• _Work required_:
One part of the entries below is wanted: the lines from the one containing "The height and width of the screenshot is (322, 644)." through the one containing "Click the Email filter input field". Write those out exactly and nothing else.

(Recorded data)
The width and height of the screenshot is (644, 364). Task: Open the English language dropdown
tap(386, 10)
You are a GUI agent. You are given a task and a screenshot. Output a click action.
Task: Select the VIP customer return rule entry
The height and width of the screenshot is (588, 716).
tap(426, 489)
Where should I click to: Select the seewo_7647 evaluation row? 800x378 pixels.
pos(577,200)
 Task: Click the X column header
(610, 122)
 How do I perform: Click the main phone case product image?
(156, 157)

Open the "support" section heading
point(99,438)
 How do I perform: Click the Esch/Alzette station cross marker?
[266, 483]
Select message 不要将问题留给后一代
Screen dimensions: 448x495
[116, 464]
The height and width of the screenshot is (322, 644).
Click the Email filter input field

...

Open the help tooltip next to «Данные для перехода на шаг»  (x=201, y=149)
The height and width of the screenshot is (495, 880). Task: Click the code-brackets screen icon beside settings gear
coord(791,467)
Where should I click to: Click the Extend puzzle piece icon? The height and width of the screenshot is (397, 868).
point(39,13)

--

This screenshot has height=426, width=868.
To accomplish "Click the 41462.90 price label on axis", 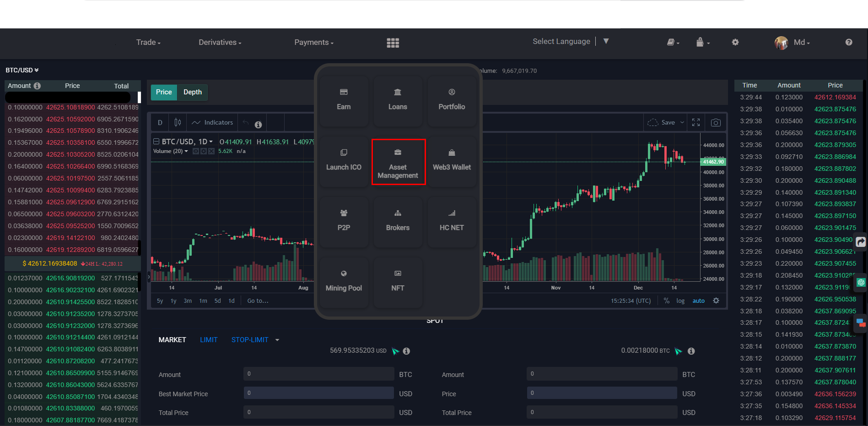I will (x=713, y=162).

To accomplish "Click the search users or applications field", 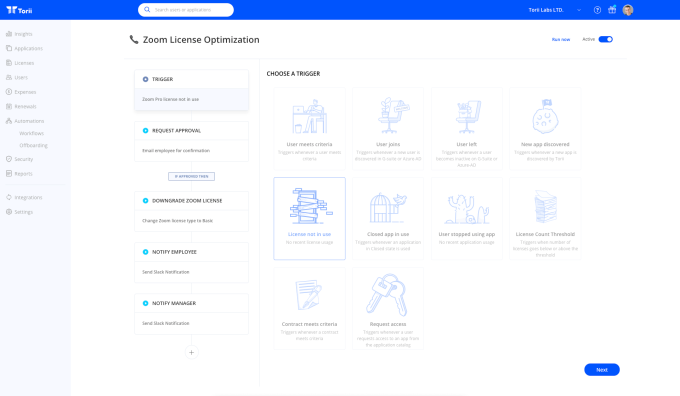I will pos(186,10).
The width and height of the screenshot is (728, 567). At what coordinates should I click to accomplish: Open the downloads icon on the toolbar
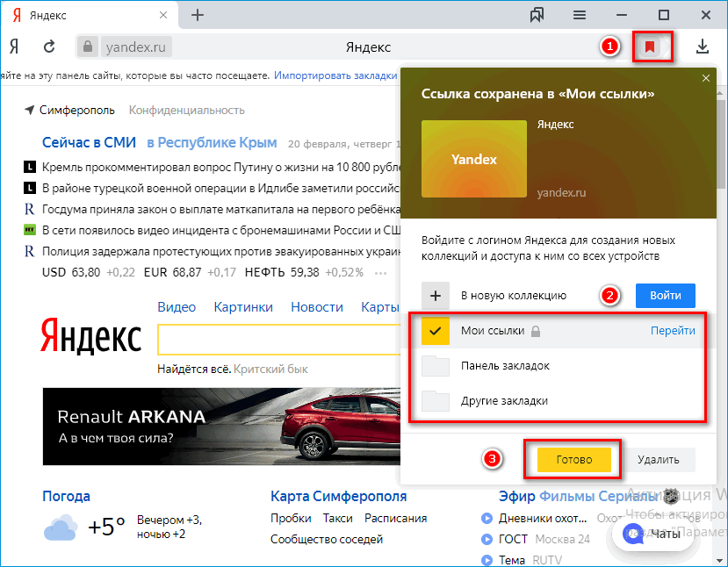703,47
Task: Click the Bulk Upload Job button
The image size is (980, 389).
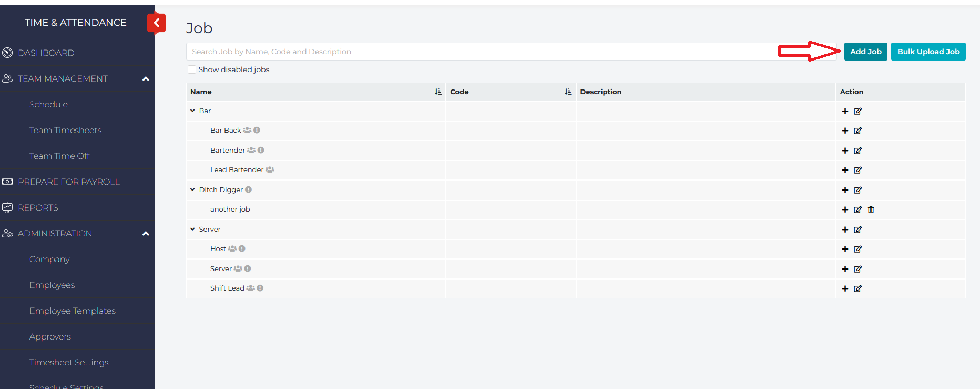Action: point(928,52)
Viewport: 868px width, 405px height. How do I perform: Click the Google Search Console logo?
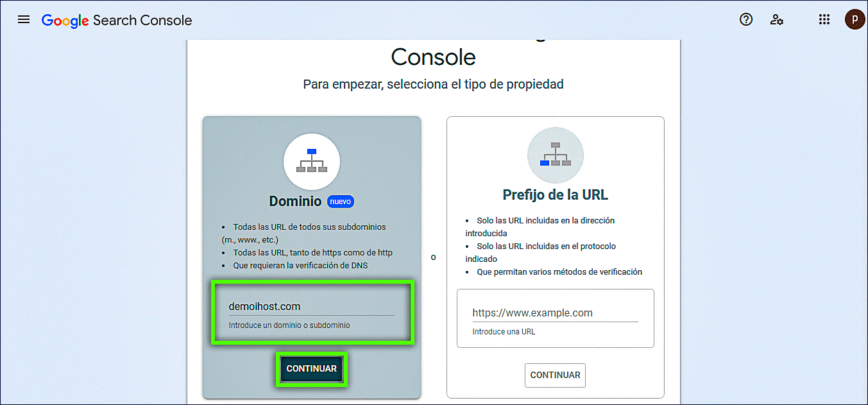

• _Solution_:
The height and width of the screenshot is (322, 644).
Click the Email filter input field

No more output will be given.